How is language learned, and how do we process language? What drives language to change, and how can we predict the time-course of that change? What are the origins of language and how did it evolve in humans? These are some of the questions that can be tackled by building working models of language in computer simulations.

Aims and general description

Although many consider the only interface between computing and linguistics to be speech technology (where linguistic knowledge is used to solve engineering problems), increasingly in recent years computers are being used to explore fundamental problems of theoretical linguistics.

The aim of this course is to give an introduction to some of the techniques of computational modelling and simulation and show how they have been used to shed light on debates in: language acquisition, language change, and language evolution. The focus will be mainly on learning how to assess the literature in these areas, rather than a practical course on simulation techniques.
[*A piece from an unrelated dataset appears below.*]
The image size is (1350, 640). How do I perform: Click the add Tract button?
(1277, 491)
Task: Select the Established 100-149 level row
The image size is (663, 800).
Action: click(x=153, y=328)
However, simulation packages are available and a small practical project will be an option for part of the course assessment (see below).

Prerequisites

There are no official prerequisites for this course. The course is predominantly theoretical rather than practical, so programming expertise is not a requirement. That said, a practical project is an option for those that are interested.

Syllabus (subject to change - details will appear on WebCT)
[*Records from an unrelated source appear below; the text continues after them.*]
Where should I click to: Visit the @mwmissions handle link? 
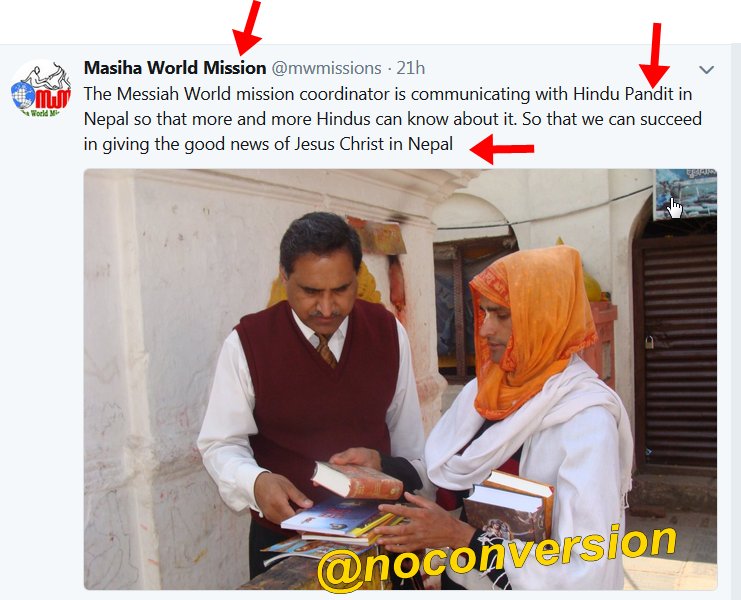click(327, 69)
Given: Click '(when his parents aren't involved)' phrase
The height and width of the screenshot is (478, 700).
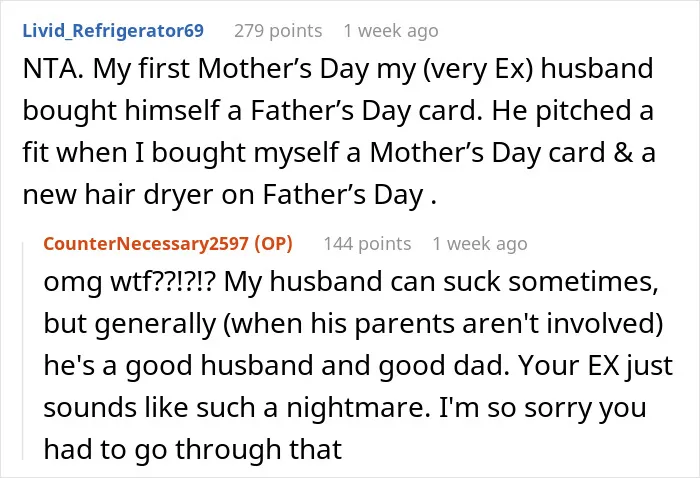Looking at the screenshot, I should 442,324.
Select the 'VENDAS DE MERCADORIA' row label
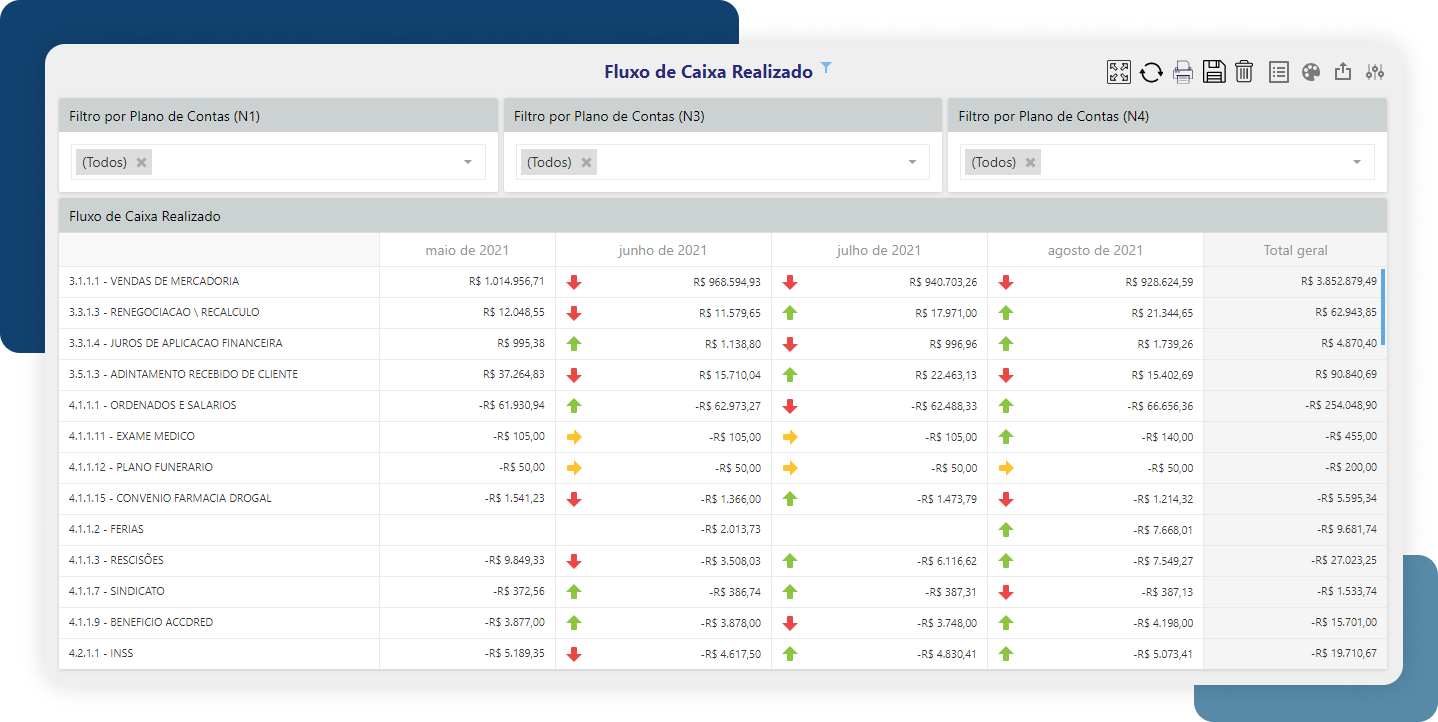The width and height of the screenshot is (1438, 722). (x=154, y=281)
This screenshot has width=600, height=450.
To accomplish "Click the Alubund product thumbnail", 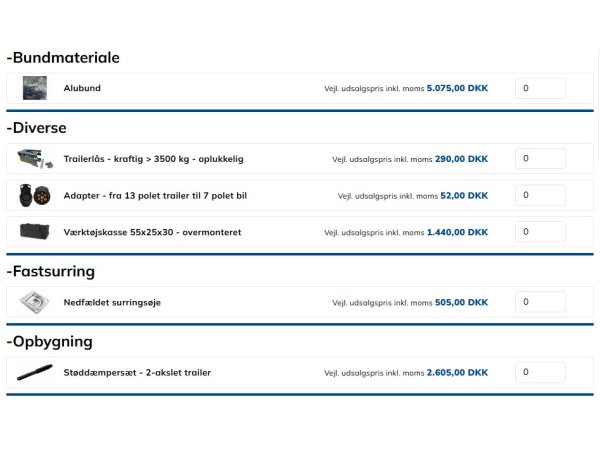I will pyautogui.click(x=35, y=88).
Introduction: what is a model? and how does it relate to theory? What areas of linguistics could benefit from computational models?
Neural networks: a non-mathematical introduction to connectionist approaches to modelling learning.
Language acquisition and connectionism: a survey of how neural network models have become central in debates about how children learn linguistic rules.
Language change: a brief overview of how simulations are beginning to be used to understand why historical changes seem to have a particular "shape", and where language universals come from.
Language evolution: an introduction to how computational techniques such as "genetic algorithms" might be combined with models of acquisition and change to eventually solve the problem of language origins.

Course Structure

The course will be based around readings mostly drawn from the recent research literature. Each week there will be two lectures introducing the reading and placing it in a broad context, and one tutorial with more detailed group discussion of the readings.

Reading

There is no set text for this course. Readings for the majority of the course will be research papers and chapters. These will be available as photocopies in the filing cabinets in the common room, and will be made available a week before the tutorial sessions discussing them. Along with each reading will be a set of questions to be discussed in the tutorial session. More details will be made available on the WebCT page for the course. However, readings will include the following:

Bechtel, W. and Abrahamsen, A. (1991). Connectionism and the Mind. Chapter 1. "Networks versus Symbol Systems: Two approaches to modeling cognition" pp. 1-20
Elman, J. et. al. (1996). Rethinking Innateness. Chapter 2. "Why connectionism?" pp. 47-66
Elman, J. et. al. (1996) pp. 66-106
Rumelhart & McClelland 1986 “On learning the past tenses of English Verbs”
Pinker & Prince (1989) "Rules and connections in Human Language"
Elman, J. (1993). "Learning and development in neural networks: the importance of starting small" Cognition, 48:71-99
Mitchell, M. (1996) "An introduction to Genetic Algorithms" pp 1-16
Batali, J. (1994) "Innate biases and critical periods: combining evolution and learning in the acquisition of syntax".
Christiansen, M. H. and Devlin, J. T. (1997). "Recursive inconsistencies are hard to learn: A connectionist perspective on universal word order correlations".
Christiansen, M. H. and Ellefson, M. R. (2002). "Linguistic Adaptation Without Linguistic Constraints: The Role of Sequential Learning in Language Evolution".
Batali, J. (1998) "Computational Simulations of the Emergence of Grammar".
Kirby, S. & Hurford, J. (2001). "The Emergence of Linguistic Structure: An overview of the Iterated Learning Model." In Angelo Cangelosi and Domenico Parisi, editors, Simulating the Evolution of Language, pages 121--148. London: Springer Verlag.
Vogt, P. (2003) "Anchoring of semiotic symbols" Robotics and Autonomous Systems. 43(2): 109-120
Vogt, P. (2000) "Bootstrapping grounded symbols by minimal autonomous robots" Evolution of Communication 4(1): 89-118

Assessment

The course assessment will consist of an exam in May which will combine an essay question and a number of shorter-answer questions.